Also scheiterte die erträumte Wallfahrt seinerzeit am leeren Portemonnaie, aber auch daran, dass sich schließlich zumindest geografisch unsere Lebenswege trennten und wir kaum Möglichkeiten für gemeinsame Pläne hatten. S. war ständig in der Weltgeschichte unterwegs, promovierte und veröffentlichte, hielt Seminare. Bis hin zum Burn-Out, der schließlich zu ihrem Entschluss beitrug, ihre Stelle zu kündigen und aus dem Wissenschaftsbetrieb auszusteigen. Jetzt ist sie arbeitslos und also frei, was die Zeitgestaltung betrifft, schreibt natürlich auch weiterhin Bewerbungen und sucht nach einer neuen Richtung. Ich meinerseits war damit beschäftigt, mich parallel zum schlecht bezahlten Werksstudentendasein durch die Tiefe meiner Vergangenheit zu wühlen, Wunden zum Heilen zu bringen und manchmal auch nur damit, mich einfach über Wasser zu halten, was eher dem reinen Überleben als wirklichem Leben glich. Komisch, dass S. und mich so gegensätzliche Umstände wieder näher zueinander bringen - sie arbeitslos, ich mit Festanstellung.

Sie rief an und sprach mit meiner Antwortmaschine. Wir hätten doch schon so oft übers gemeinsame Wandern gesprochen und jetzt - naja, ob ich nicht Lust hätte? Nicht gleich nach Santiago de Compostela, sondern in erreichbarem Umkreis, aber dennoch auf den eigenen zwei Beinen, gemeinsam mit ihr, eine Woche lang. Vielleicht Ende Juni?

Es freut mich besonders, das aus S.' Mund zu hören, weil ich mir nie sicher war, ob sie so viel Zweisamkeit und Langsamkeit eigentlich wirklich möchte. Grundsätzlich ist sie ja doch eher der Typ Mensch, der flüchtet und nirgends ankommt. Aber vielleicht ist das gerade der Grund, warum sie es vorschlägt. Gerade jetzt, weil sich bei ihr und in ihr so viel verändert. Weil sie weiß, wir zwei haben uns immer noch etwas zu sagen nach all der Zeit, würden es problemlos miteinander aushalten und vielleicht ein wenig näher kommen - zueinander, zu uns selbst und zur Natur. Also rief ich zurück, und wir begannen, Pläne zu schmieden. Das Zielgebiet und die Route sollen gegen Mitte, Ende Mai feststehen. Vom Fortgang der Planungen werde ich sicher immer wieder hier berichten.

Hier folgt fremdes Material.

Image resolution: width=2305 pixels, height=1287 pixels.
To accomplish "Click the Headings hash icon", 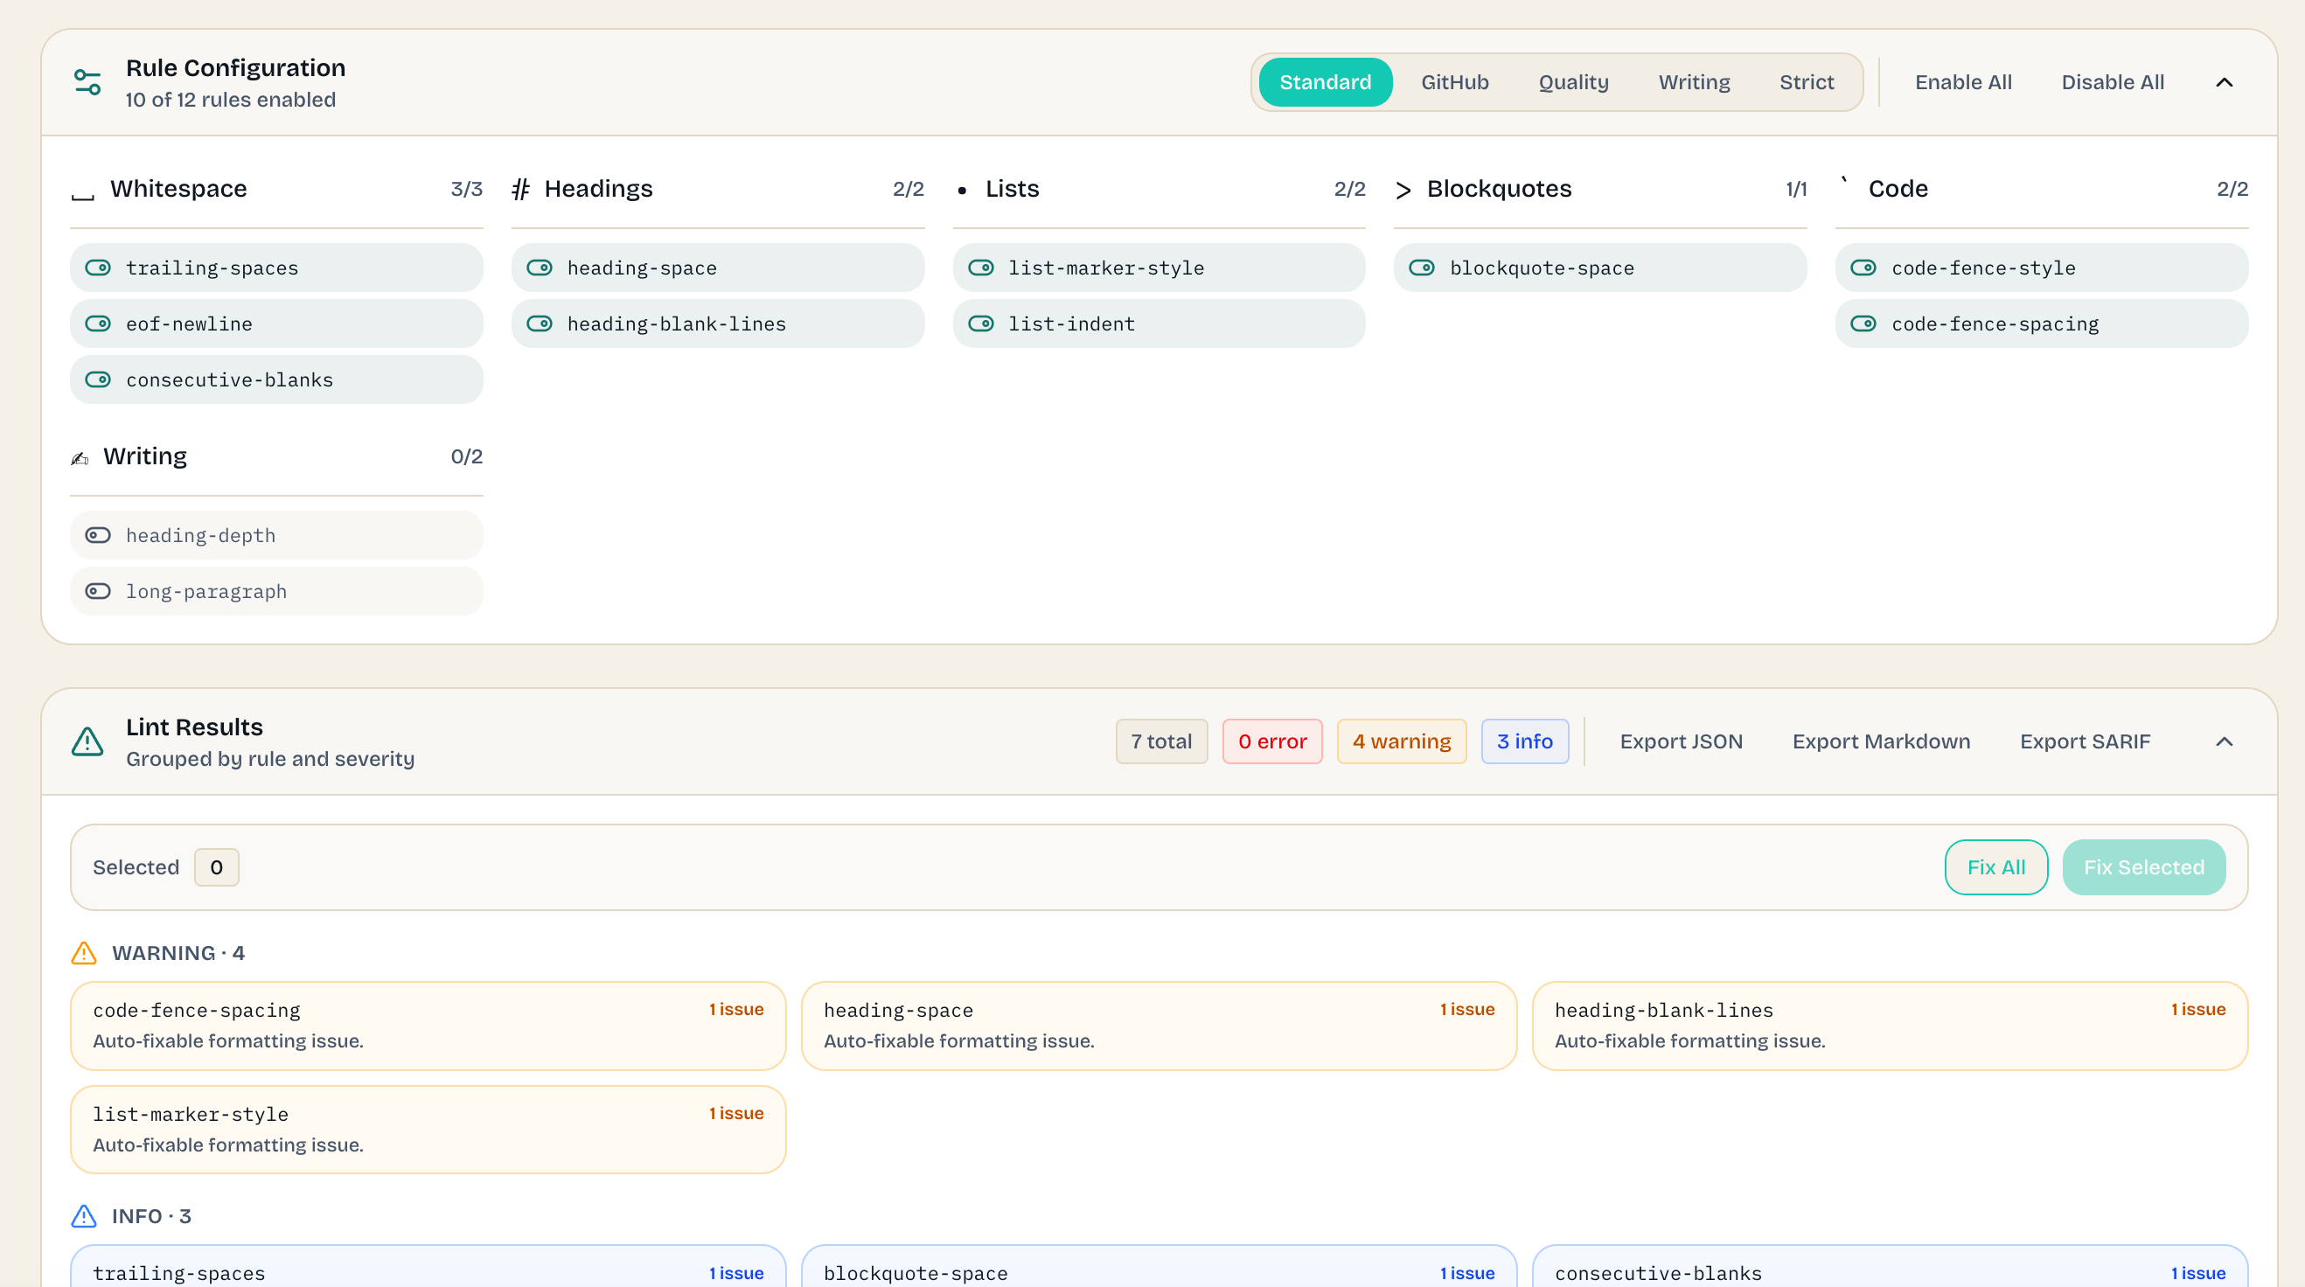I will click(x=522, y=189).
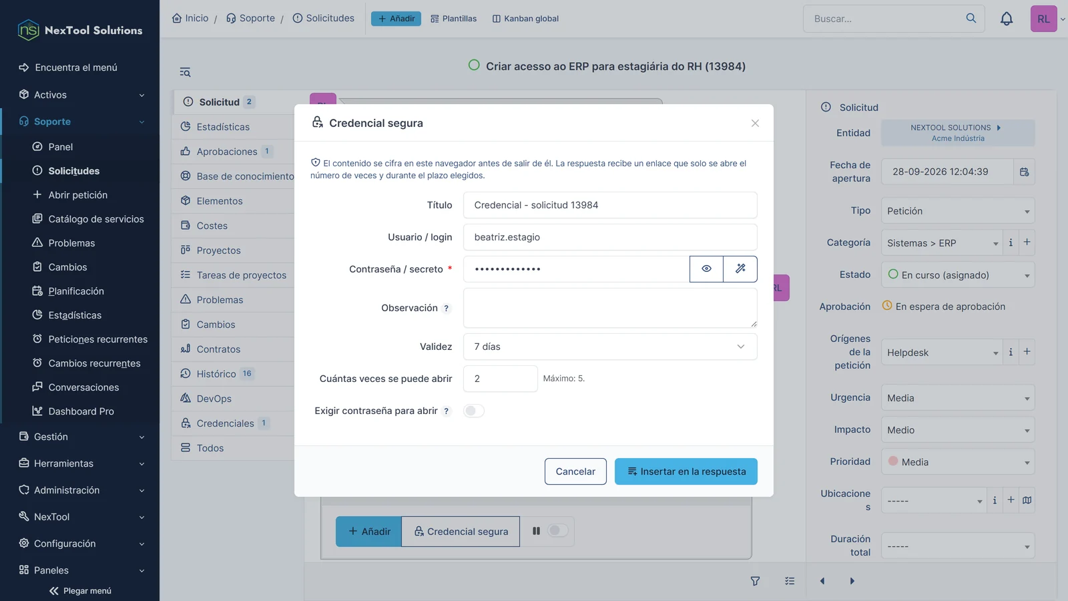Click the Usuario / login input field
1068x601 pixels.
(610, 237)
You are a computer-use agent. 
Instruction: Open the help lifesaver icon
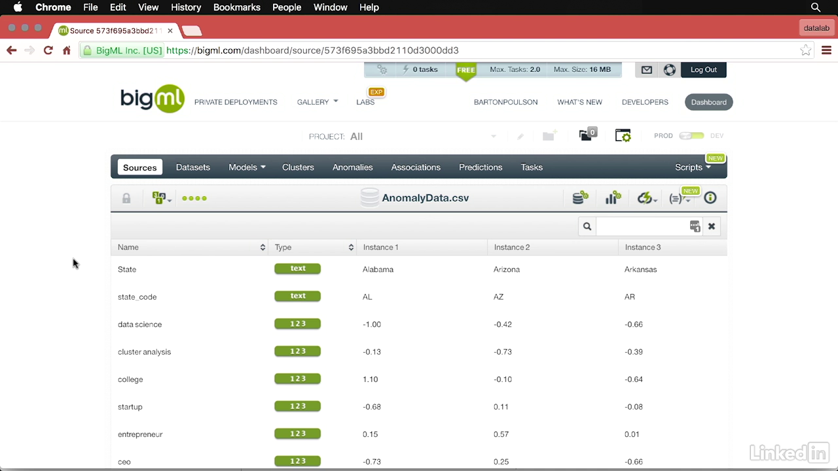(x=669, y=70)
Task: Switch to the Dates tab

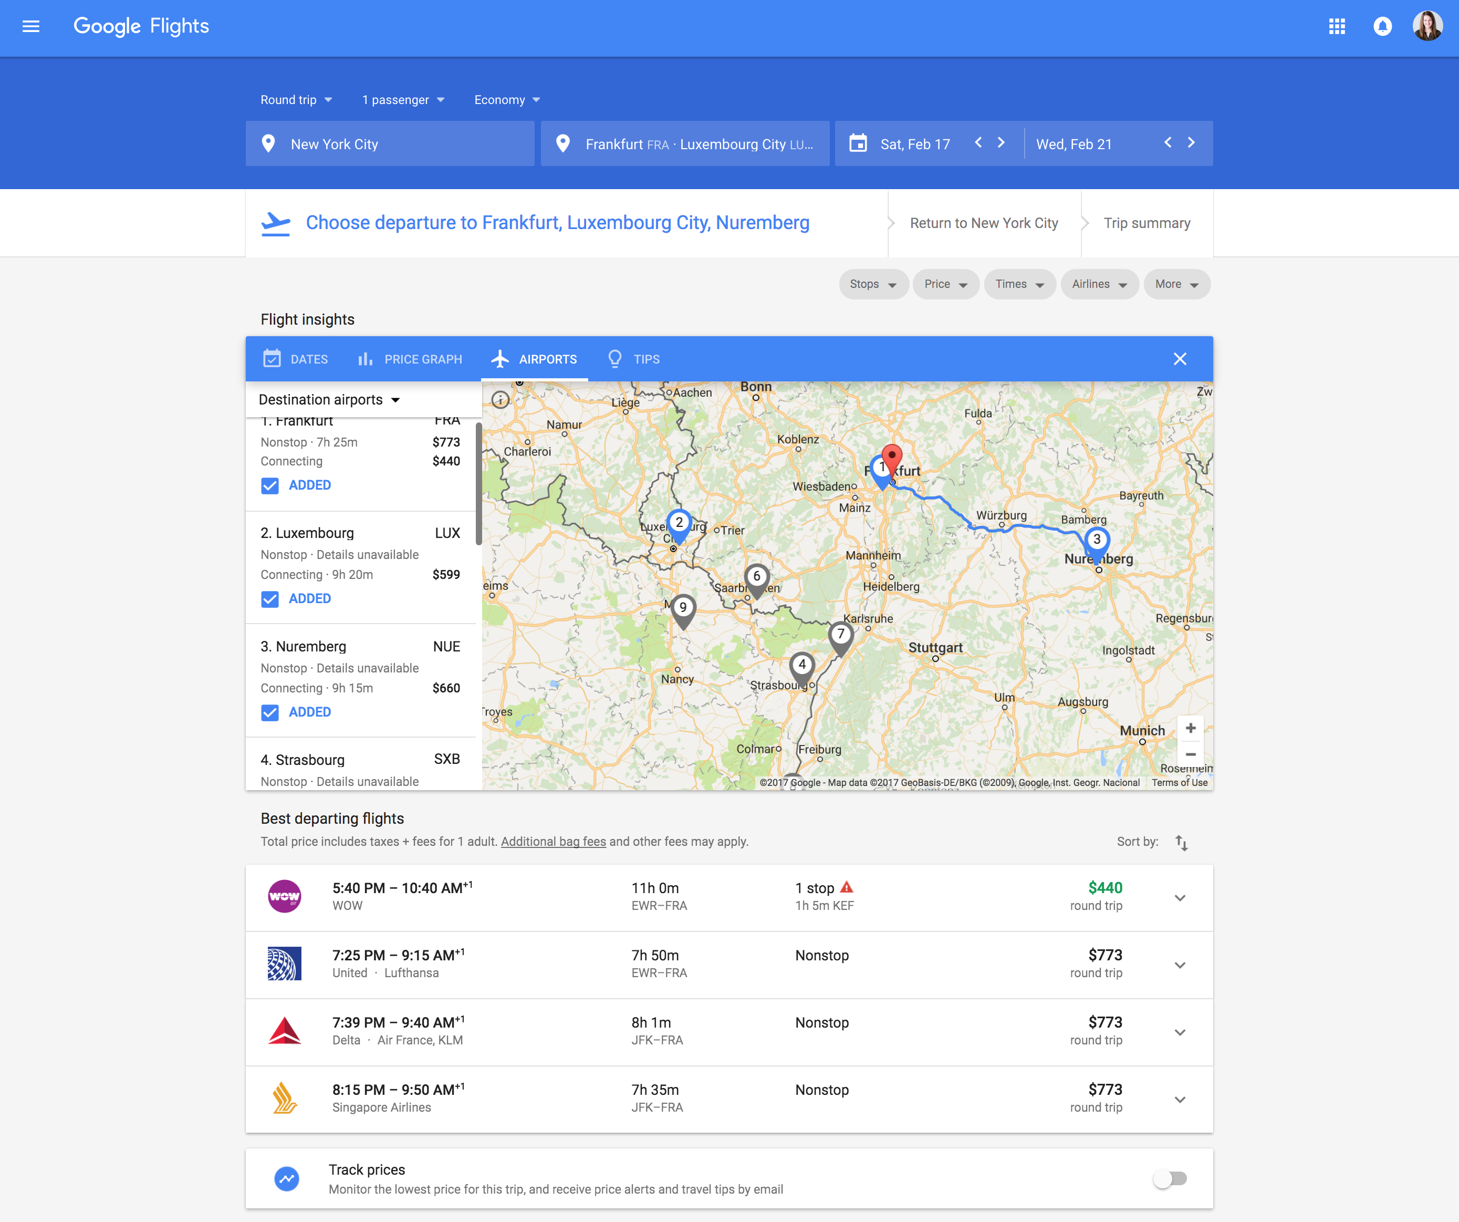Action: point(295,359)
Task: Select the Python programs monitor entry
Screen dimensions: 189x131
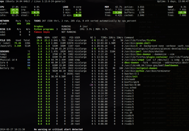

Es wird nichts Großes, nichts Weites, es wird Deutschland bleiben. Zwanzig oder fünfundzwanzig Kilometer pro Tag, vielleicht manchmal mehr, manchmal weniger.

Wie aufregend sowas sein kann, erfuhr ich im Wortsinne bereits schon mal, als ich mit dem Gemahl im Sommer eine dreitägige Fluss-Radtour machte. Wir kannten die Gegend, wir fuhren von W. aus einfach mit dem Rad nach hause. Es war faszinierend, was mit der Zeit geschah. Sie schien sich plötzlich zu dehnen, obwohl man doch immer sagt, dass die Zeit fliegt, wenn man Spaß hat. Wir haben den Tagen mehr Leben gegeben (auch wenn ich diesen Spruch eigentlich etwas kitschig finde, trifft er doch zu). Die drei Tage waren gefühlt wie eine Woche und der Erholungswert ohnehin unbezahlbar.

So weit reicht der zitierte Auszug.